With no drugs or vaccines yet approved for COVID-19 and the number of U.S. cases increasing by the thousands every day, doctors are looking to revive a century-old therapy for infectious diseases: transfusing antibodies from the blood of recovered patients into people who are seriously ill.
During the Spanish flu pandemic of 1918, doctors were faced with a deadly illness and no specific treatments. Recognizing that people who had recovered were immune to the infection, some doctors tried treating their patients with blood serum from recovered flu patients. In many cases it worked.
“Giving serum from newly recovered patients is a stone-age approach, but historically it has worked,” said Jeffrey P. Henderson, MD, PhD, an associate professor of medicine and of molecular microbiology at Washington University School of Medicine in St. Louis. “This is how we used to prevent and treat viral infections like measles, mumps, polio and influenza, but once vaccines were developed, the technique understandably fell out of favor and many people forgot about it. Until we have specific drugs and vaccines for COVID-19, this approach could save lives.”
Henderson was reminded of the technique by Arturo Casadevall, MD, PhD, the chair of molecular microbiology and immunology at Johns Hopkins Bloomberg School of Public Health in Baltimore. Casadevall began championing the idea of using plasma from convalescing patients to treat COVID-19 in early March.

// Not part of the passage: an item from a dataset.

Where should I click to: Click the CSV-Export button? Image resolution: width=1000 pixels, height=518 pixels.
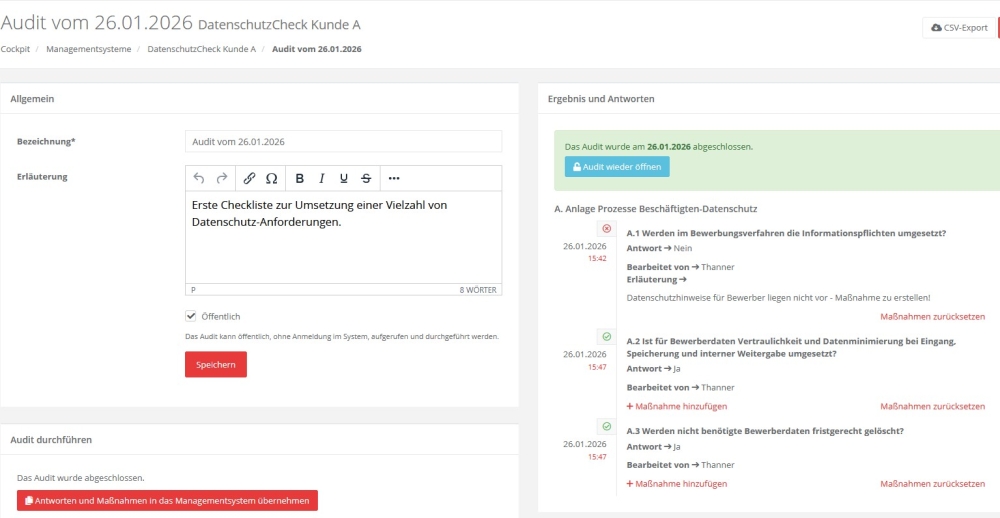959,28
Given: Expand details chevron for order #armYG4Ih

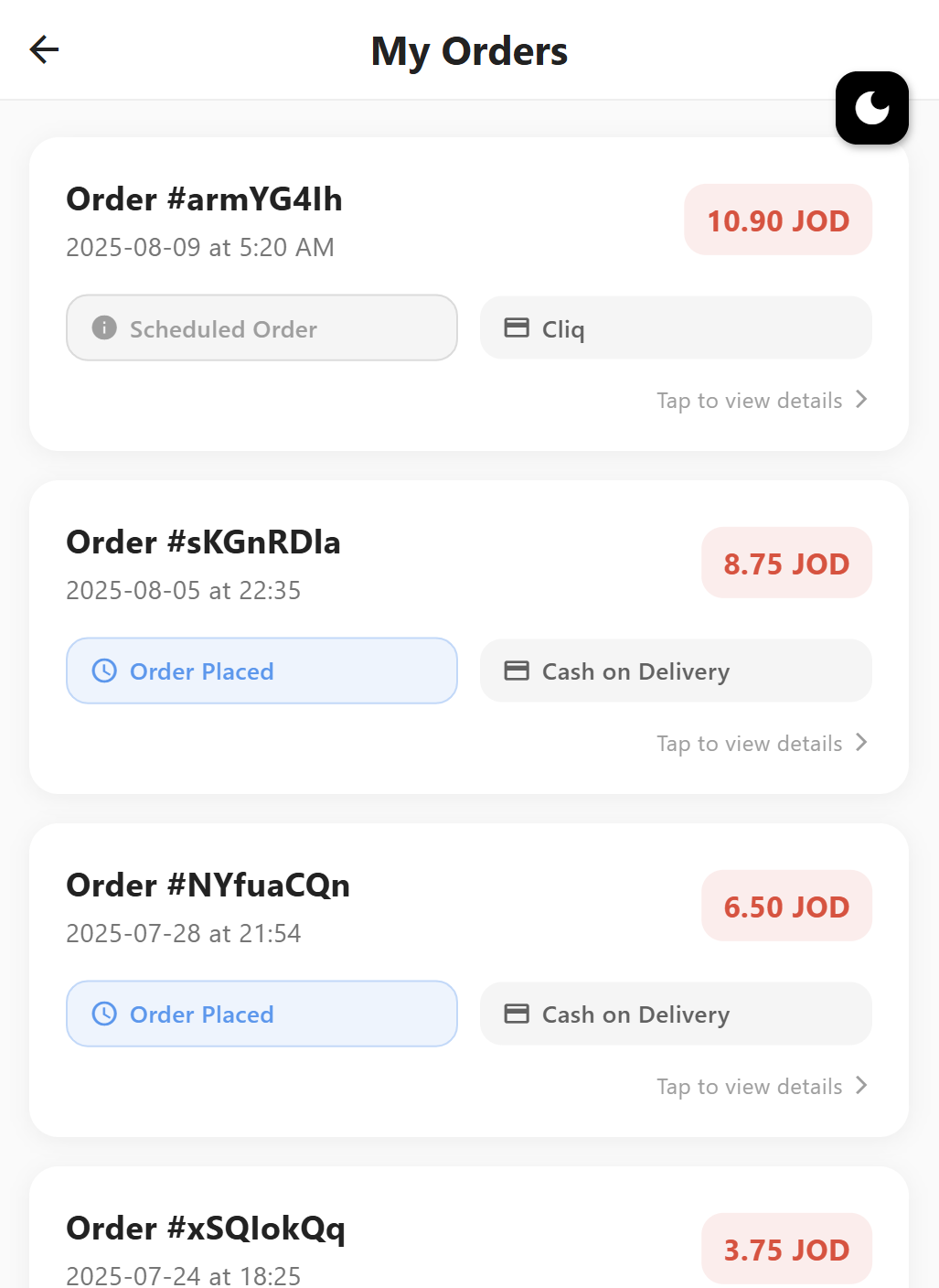Looking at the screenshot, I should (861, 400).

Plasma and serum are both the clear fluid portion of blood, and both contain antibodies, but plasma also contains some other proteins lacking in serum.
Plasma transfusion was used experimentally to treat small numbers of people during the SARS outbreak of 2002 and 2003. SARS, which stands for severe acute respiratory syndrome, is caused by a coronavirus closely related to the one that causes COVID-19. In one study, SARS patients who received plasma transfusions recovered faster than those who did not.
Henderson, Casadevall and Michael Joyner, MD, a physiologist at the Mayo Clinic in Rochester, Minn., quickly joined forces and leveraged the resources at their three institutions to test the approach. Their efforts resulted in an investigational new drug application to the Food and Drug Administration that was filed March 18. If the application is approved, they plan to move rapidly to a clinical trial.
“This is something that can be done very quickly, much faster than drug development, because it basically involves donating and transfusing plasma,” Henderson said. “As soon as we have individuals who have recovered from COVID-19 walking around, we have potential donors, and we can use the blood bank system to obtain plasma and distribute it to the patients who need it.”
The plan is to ask patients who recover from COVID-19 to donate their blood, from which plasma would be isolated. After screening for toxins and viruses, the plasma would be transfused into people ill with or at high risk of COVID-19. The procedure for isolating plasma is a long-established technology that can be performed using equipment normally found in blood-banking facilities, and receiving plasma from these donors is as safe as any other plasma transfusion, Henderson said.
The concept is simple, but the execution is more complicated. The scientists still need to determine how much antibody is in the blood of recovered patients, and how much antibody needs to be given to effectively treat or prevent COVID-19. Brenda Grossman, MD, a professor of pathology and immunology at Washington University School of Medicine and director of transfusion medicine at Barnes-Jewish Hospital, was brought on board to help navigate the complex regulations surrounding blood donations and transport of blood products across state lines.
The idea is catching fire.
“Last week, it was the three of us on a conference call,” Henderson said. “This week, we had people from all over the country – I don’t even know how many. Everyone’s excited about this. If it works, it could provide a lifeline at this early stage of the pandemic.”